--- Exercise materials Enclosed Below ---
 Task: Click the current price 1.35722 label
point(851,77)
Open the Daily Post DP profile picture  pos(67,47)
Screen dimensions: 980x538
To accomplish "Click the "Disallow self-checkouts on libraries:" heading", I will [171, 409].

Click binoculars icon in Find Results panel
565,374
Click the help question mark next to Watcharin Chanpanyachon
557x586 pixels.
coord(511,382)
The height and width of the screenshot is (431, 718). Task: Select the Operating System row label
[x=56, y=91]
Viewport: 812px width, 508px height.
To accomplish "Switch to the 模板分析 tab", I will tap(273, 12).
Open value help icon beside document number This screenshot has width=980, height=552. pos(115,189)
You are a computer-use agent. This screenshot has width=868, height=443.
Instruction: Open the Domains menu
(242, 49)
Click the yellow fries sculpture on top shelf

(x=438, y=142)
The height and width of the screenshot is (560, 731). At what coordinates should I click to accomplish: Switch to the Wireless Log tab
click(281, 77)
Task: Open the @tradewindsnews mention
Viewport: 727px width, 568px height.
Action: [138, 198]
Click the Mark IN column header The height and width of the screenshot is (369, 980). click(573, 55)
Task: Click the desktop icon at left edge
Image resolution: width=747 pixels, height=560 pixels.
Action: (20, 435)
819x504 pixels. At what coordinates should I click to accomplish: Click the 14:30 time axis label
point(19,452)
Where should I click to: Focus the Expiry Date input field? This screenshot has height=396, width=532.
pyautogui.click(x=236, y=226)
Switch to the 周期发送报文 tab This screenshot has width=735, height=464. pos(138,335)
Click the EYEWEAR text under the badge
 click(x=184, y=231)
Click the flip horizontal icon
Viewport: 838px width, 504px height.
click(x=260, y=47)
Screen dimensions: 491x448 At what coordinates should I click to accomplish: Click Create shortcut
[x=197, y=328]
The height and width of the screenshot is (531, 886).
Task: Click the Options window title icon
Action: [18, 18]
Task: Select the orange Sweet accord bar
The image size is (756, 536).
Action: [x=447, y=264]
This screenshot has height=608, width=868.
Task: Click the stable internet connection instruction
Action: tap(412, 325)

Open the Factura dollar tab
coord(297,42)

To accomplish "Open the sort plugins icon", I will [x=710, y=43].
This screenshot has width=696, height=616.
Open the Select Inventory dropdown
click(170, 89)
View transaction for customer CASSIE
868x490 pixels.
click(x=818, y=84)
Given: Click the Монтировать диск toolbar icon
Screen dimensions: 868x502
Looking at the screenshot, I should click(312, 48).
--- End of Enclosed Exercise materials ---
**Problem requirements:**
Would you write the records out again, word for word?

**Solution:**
 Task: Click the current price 1.35722 label
point(851,77)
Open the Daily Post DP profile picture  pos(67,47)
Screen dimensions: 980x538
To accomplish "Click the "Disallow self-checkouts on libraries:" heading", I will [171, 409].

Click binoculars icon in Find Results panel
565,374
Click the help question mark next to Watcharin Chanpanyachon
557x586 pixels.
coord(511,382)
The height and width of the screenshot is (431, 718). Task: Select the Operating System row label
[x=56, y=91]
Viewport: 812px width, 508px height.
To accomplish "Switch to the 模板分析 tab", I will tap(273, 12).
Open value help icon beside document number This screenshot has width=980, height=552. pos(115,189)
You are a computer-use agent. This screenshot has width=868, height=443.
Instruction: Open the Domains menu
(242, 49)
Click the yellow fries sculpture on top shelf

(x=438, y=142)
The height and width of the screenshot is (560, 731). At what coordinates should I click to accomplish: Switch to the Wireless Log tab
click(281, 77)
Task: Open the @tradewindsnews mention
Viewport: 727px width, 568px height.
Action: [138, 198]
Click the Mark IN column header The height and width of the screenshot is (369, 980). click(573, 55)
Task: Click the desktop icon at left edge
Image resolution: width=747 pixels, height=560 pixels.
Action: (20, 435)
819x504 pixels. At what coordinates should I click to accomplish: Click the 14:30 time axis label
point(19,452)
Where should I click to: Focus the Expiry Date input field? This screenshot has height=396, width=532.
pyautogui.click(x=236, y=226)
Switch to the 周期发送报文 tab This screenshot has width=735, height=464. pos(138,335)
Click the EYEWEAR text under the badge
 click(x=184, y=231)
Click the flip horizontal icon
Viewport: 838px width, 504px height.
click(x=260, y=47)
Screen dimensions: 491x448 At what coordinates should I click to accomplish: Click Create shortcut
[x=197, y=328]
The height and width of the screenshot is (531, 886).
Task: Click the Options window title icon
Action: [18, 18]
Task: Select the orange Sweet accord bar
The image size is (756, 536).
Action: [x=447, y=264]
This screenshot has height=608, width=868.
Task: Click the stable internet connection instruction
Action: tap(412, 325)

Open the Factura dollar tab
coord(297,42)

To accomplish "Open the sort plugins icon", I will [x=710, y=43].
This screenshot has width=696, height=616.
Open the Select Inventory dropdown
click(170, 89)
View transaction for customer CASSIE
868x490 pixels.
click(x=818, y=84)
Given: Click the Монтировать диск toolbar icon
Screen dimensions: 868x502
Looking at the screenshot, I should click(312, 48).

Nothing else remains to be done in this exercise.